# Soundtraxx TSU-1000 Steam Firebox Flicker help



## sputlegin (Jan 19, 2012)

Hi all,

Just yesterday evening I decided to install a small bulb in the forebox area of my mogul to take advantage of the firebox flicker lighting effect on my Tsunami decoder.

I followed to procedure in the documentation to enable function 5 to control the firebox effect however I cannot get any output to the bulb when activated. The bulb checks out when tested however there is no sign of voltage from the decoder's brown wire (Fx5). It is a standard filament bulb so there are no polarity issues.

Does anyone have experience enabling this function and have any advise?

Thanks in advance for your time,

Matt


----------



## Brakeman Jake (Mar 8, 2009)

First,recheck your install...you should have a 12V bulb across blue and brown wires.If you have a 1.5V bulb,you'll need a resistor (560 ohms).

Then make sure F5 is mapped properly with CV39=2.
Then set CV51 to either 13 or 14...there are two different firebox flicker available.

I'm still learning the curves programming Tsunami decoders and I'm having a thrill.Please let me know if this worked.If not someone like Sean (NIMT) will surely pitch in to help you out.That'll be school for me too......


----------



## sputlegin (Jan 19, 2012)

Thanks for the quick reply!

Double checked the connections and re-tested the bulb. Re programmed each CV. I was using a 1.5v bulb with a 680 ohm. Tested with a 560 ohm with no change.

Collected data
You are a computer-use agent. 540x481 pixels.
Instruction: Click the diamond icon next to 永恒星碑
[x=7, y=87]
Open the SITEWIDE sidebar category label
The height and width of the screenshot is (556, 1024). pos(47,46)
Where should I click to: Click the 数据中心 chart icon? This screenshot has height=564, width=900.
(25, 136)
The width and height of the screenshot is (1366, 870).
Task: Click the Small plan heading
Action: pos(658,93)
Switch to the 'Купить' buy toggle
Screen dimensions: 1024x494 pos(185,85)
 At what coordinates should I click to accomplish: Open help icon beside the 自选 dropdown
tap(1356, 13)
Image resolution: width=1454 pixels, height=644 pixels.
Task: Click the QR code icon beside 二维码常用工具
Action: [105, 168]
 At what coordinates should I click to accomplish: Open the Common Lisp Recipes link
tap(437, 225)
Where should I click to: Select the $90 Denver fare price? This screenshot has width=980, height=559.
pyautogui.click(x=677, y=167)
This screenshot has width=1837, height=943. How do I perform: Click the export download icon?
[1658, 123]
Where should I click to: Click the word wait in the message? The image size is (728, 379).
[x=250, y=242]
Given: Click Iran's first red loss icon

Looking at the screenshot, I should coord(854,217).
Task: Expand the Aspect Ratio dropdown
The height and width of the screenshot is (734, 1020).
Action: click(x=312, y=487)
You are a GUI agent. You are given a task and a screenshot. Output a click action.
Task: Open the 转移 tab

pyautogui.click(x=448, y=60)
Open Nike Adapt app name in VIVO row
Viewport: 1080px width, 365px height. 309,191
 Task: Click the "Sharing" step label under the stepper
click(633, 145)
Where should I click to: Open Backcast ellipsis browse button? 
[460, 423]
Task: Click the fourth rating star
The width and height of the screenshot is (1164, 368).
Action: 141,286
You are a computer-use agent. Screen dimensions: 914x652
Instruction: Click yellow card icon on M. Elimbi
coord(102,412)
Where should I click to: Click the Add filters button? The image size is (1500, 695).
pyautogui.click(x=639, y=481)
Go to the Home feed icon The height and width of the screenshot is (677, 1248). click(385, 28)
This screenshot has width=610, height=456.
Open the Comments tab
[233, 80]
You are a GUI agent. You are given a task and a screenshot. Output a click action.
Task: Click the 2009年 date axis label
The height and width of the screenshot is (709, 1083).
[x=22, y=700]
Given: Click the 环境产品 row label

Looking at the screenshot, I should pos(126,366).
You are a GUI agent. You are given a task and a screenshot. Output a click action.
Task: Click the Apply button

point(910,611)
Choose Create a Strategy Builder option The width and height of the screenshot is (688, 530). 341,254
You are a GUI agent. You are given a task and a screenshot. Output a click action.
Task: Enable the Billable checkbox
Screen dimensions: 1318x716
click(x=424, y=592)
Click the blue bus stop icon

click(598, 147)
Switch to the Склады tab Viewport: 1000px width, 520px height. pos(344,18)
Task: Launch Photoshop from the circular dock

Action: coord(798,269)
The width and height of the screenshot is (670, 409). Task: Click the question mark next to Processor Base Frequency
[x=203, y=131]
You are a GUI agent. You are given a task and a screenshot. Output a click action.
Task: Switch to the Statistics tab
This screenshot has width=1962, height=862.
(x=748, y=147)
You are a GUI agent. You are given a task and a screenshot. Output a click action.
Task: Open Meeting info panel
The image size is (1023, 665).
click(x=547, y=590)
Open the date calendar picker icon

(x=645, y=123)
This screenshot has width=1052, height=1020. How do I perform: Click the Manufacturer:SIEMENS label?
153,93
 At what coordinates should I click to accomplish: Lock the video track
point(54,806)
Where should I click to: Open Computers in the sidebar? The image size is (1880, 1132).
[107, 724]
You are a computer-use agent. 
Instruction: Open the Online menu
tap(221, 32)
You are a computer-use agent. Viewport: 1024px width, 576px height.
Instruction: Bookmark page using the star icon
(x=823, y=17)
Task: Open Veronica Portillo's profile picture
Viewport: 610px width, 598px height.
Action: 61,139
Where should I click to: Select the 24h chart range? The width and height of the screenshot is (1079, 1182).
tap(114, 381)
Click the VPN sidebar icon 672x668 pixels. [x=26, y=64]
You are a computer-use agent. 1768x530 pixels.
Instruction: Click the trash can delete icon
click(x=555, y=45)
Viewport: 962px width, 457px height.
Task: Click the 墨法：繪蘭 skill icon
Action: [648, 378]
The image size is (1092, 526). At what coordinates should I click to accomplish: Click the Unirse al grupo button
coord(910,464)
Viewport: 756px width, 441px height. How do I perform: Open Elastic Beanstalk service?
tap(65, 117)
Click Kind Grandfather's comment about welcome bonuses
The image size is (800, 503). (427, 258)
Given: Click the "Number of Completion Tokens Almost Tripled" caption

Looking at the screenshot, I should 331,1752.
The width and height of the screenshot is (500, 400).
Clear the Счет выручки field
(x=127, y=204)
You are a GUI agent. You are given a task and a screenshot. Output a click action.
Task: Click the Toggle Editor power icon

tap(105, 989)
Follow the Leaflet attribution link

* ACTIONS TO TAKE *
**a)** Using the forum thread, decide whether each statement agrees with it: (i) Matt's bulb was a 1.5v bulb wired with a 680 ohm resistor; (ii) Brakeman Jake says to set CV39 to either 13 or 14; (iii) Brakeman Jake says two different firebox flicker effects are available. Answer yes or no for each and quote the words of the thread that settle it.
**b)** List every distinct voltage or resistance value mentioned in the forum thread.
This collected data has no connection to the forum thread.

* OUTPUTS FOR THE TASKS *
**a)**
(i) Yes: "I was using a 1.5v bulb with a 680 ohm."
(ii) No: "Then set CV51 to either 13 or 14"
(iii) Yes: "there are two different firebox flicker available."

**b)** 12V, 1.5V, 560 ohms, 680 ohms